FITZGIBBON: Well, Scott Morrison and Josh Frydenberg might learn from past experiences. The fact is that the Government keeps overpromising…
WRIGHT: Yeah, but Labor consistently – sorry, Joel, to interrupt you – but Labor consistently got it wrong as well. Is there actually a problem with the way we are marking this if we are consistently overestimating it from both sides of the Government?
FITZGIBBON: I think you’ve got to be really careful about comparing what was happening in our economy throughout the course of the Global Financial Crisis and what is happening in our economy right now.
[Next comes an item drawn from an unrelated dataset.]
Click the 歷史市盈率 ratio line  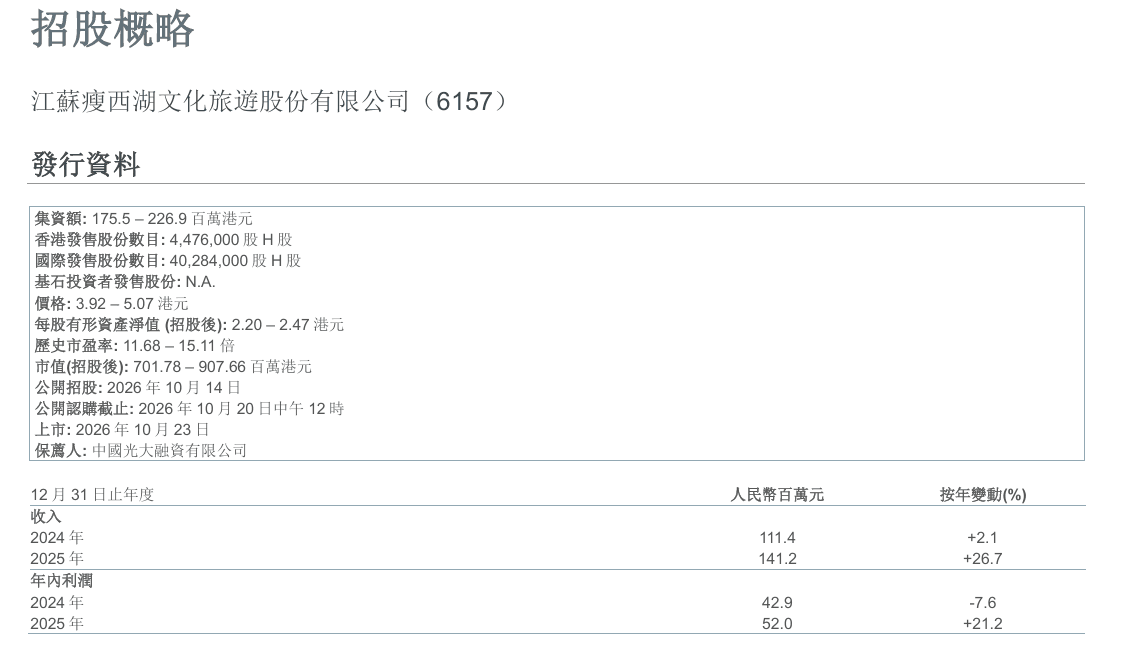(134, 345)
What is happening right now is pretty simple; the Government is making its priority – what I call it – trophy budget surplus at a time when economists everywhere are telling the Government that economic policy needs to change to put some stimulus into the economy to give workers a hope of securing greater purchasing power this year and into the new year.
BERETTA: Barnaby, the Government has missed the target on wages growth something like 33 times, is there any point to this forecast at all?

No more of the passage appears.